All Edward Maturin's work was written in the U.S. and for the most part concentrated on historical themes or Irish fantasy. His first book contained the interconnected stories of Sejanus and Other Roman Tales (1839) and was dedicated to Washington Irving. They concern incidents during the reigns of the Roman emperors from Tiberius to Nero; self-consciously literary, the dialogue is written in an imitation of Shakespearean English. This was followed by the two-volume romance, Montezuma, the Last of the Aztecs (1845) and then two works on Spanish themes.

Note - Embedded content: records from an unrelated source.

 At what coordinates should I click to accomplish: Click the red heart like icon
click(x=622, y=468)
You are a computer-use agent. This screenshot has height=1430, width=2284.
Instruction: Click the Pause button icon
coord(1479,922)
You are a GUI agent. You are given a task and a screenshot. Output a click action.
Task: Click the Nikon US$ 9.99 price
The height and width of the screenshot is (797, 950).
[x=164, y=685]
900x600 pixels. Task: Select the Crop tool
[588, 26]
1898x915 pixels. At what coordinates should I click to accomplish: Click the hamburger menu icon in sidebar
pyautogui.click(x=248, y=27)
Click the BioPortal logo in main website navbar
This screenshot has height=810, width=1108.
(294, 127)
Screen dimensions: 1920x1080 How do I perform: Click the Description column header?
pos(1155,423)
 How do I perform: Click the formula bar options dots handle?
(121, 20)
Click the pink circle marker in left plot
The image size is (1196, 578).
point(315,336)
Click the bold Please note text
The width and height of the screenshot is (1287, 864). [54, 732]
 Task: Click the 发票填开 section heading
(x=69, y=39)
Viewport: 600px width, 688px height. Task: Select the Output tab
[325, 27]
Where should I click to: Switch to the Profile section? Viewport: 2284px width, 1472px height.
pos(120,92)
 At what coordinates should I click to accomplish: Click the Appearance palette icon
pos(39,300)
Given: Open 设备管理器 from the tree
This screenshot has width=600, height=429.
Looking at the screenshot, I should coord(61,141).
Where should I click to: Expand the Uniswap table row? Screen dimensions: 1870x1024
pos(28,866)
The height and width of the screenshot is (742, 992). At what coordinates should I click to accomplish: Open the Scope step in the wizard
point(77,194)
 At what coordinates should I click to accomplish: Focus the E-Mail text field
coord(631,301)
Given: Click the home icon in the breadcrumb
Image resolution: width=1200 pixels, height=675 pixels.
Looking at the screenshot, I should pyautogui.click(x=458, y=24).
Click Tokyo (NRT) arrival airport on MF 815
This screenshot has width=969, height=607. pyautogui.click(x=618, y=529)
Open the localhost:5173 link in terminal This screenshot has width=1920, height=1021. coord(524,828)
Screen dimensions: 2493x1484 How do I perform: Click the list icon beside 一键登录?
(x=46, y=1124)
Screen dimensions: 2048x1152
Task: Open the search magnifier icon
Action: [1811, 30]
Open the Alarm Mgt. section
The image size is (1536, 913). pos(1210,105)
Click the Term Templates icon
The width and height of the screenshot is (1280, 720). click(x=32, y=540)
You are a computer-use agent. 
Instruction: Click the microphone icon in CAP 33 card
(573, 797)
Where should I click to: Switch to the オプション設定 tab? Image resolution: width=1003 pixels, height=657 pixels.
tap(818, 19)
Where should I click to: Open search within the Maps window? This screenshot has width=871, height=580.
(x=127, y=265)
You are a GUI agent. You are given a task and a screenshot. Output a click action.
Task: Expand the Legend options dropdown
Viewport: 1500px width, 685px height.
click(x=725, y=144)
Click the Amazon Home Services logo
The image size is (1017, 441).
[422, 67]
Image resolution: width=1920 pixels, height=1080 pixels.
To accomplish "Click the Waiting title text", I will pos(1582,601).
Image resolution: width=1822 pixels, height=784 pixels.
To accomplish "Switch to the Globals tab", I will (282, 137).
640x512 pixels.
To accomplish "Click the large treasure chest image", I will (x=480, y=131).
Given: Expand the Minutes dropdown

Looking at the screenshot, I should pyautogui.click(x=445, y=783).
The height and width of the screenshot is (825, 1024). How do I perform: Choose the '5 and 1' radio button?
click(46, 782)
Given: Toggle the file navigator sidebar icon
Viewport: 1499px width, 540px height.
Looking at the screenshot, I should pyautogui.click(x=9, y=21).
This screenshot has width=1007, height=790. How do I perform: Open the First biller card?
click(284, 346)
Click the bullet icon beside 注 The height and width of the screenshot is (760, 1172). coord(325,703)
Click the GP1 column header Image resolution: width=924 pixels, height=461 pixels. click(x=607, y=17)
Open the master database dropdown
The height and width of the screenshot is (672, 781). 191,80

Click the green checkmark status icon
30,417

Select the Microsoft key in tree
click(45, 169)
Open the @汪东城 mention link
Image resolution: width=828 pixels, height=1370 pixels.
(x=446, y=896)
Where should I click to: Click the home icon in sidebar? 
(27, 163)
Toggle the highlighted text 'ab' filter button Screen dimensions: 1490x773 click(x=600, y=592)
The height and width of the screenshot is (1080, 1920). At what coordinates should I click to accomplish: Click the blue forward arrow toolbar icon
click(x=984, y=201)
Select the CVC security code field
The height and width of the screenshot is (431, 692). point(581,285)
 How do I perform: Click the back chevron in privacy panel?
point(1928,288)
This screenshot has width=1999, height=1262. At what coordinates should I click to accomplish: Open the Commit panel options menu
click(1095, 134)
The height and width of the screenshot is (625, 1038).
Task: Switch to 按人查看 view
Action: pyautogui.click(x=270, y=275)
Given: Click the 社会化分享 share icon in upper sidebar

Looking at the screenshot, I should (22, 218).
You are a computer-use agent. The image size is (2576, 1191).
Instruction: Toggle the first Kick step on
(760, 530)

The long series of "Spanish Ballads" that originally appeared in the United States Democratic Revue during 1845 were eventually collected with his other poems in Lyrics of Spain and Erin (1850). They were followed by the romance Benjamin, the Jew of Grenada (1847), a story of the fall of the Muslim polities in Spain.

After his move to New York, his prose work became more Gothic. It included The Irish Chieftain, or The Isles of Life and Death (1848) which was later to be dismissed as "a wild story without foundation in history ... melodramatic, sentimental, extravagant", and the two-volume Eva, or the Isles of Life and Death (1848). His later Bianca, a tale of Erin and Italy (1852) was set in more modern times but equally condemned as "an outlandish story, full of murders, characters - mostly illegitimate - with terrible secrets, a duel between brothers, banshees, mysterious lady-prophetesses, fee-faw-fum". A final offering was his four-act play Viola (1858).